単なる「一般の従業員」ではなく、事業所のトップとして契約締結などの重要な権限を持つ人を指します。
1. どんな役割・特徴がある人?
- 主な職位:支店長、営業所長、店長など
- 主な権限: 不動産の売買契約や賃貸借契約などを締結する権限
- 勤務形態:その事務所に常勤していることが必須(兼任や非常勤は不可)
- 資格の要否:宅建士(宅地建物取引士)の資格は不要(ただし、専任の宅建士が政令使用人を兼ねることは可能)
2. どんな時に設置する必要があるの?
会社の中で、「社長(代表取締役)が常勤していない事務所」に必ず設置しなければなりません。
具体的によくあるケース
- 支店(従たる事務所)を設けるとき
- 本店には社長がいますが、支店(営業所)には社長が常駐できません。そのため、支店長を「政令使用人」として配置・登録する必要があります。
- 本店(主たる事務所)であっても、社長が他社の兼任などで常勤できないとき
- 社長が別の会社の代表も務めていて本店に常駐できない場合、代わりに契約を結ぶ権限を持つ「政令使用人」を本店に置く必要があります。

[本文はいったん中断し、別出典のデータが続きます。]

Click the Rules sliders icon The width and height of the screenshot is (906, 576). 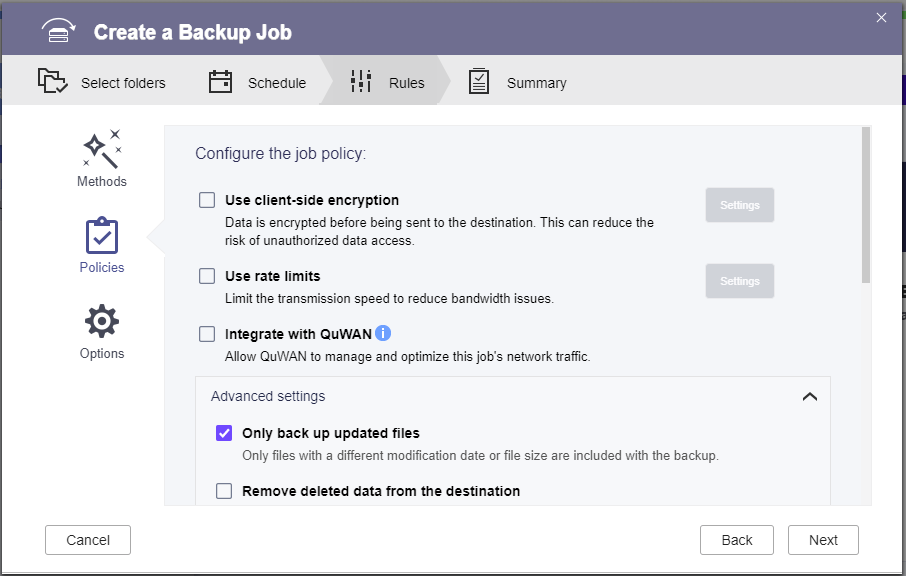click(x=361, y=81)
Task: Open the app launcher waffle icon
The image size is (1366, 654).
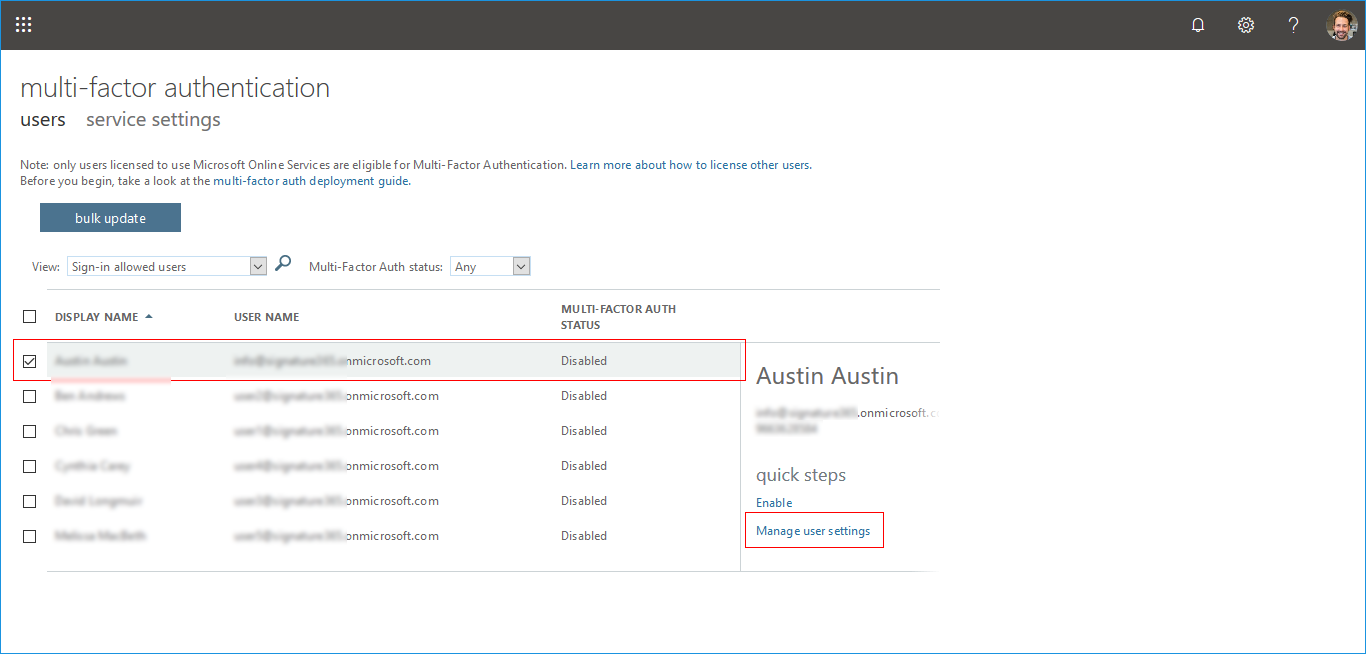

※なお、社長(代表取締役)が常勤している本店であれば、社長自身が契約権限を持っているため、政令使用人を置く必要はありません。
💡 宅建試験での超重要ポイント!
試験では、「誰が不祥事を起こしたら(欠格要件に該当したら)、会社全体の免許が取り消されるか?」という問題でよく狙われます。
- 役員(取締役など)だけでなく、「政令で定める使用人」が破産したり、一定の刑罰を受けたり、欠格要件に該当した場合も、会社は宅建業の免許を受けられなくなる(または免許取り消しになる)。
「支店長(政令使用人)は、契約の印鑑を押す大きな権限を持っているから、役員と同等レベルの厳格な欠格要件がチェックされるんだな」とイメージしておくと、試験でも迷わなくなります!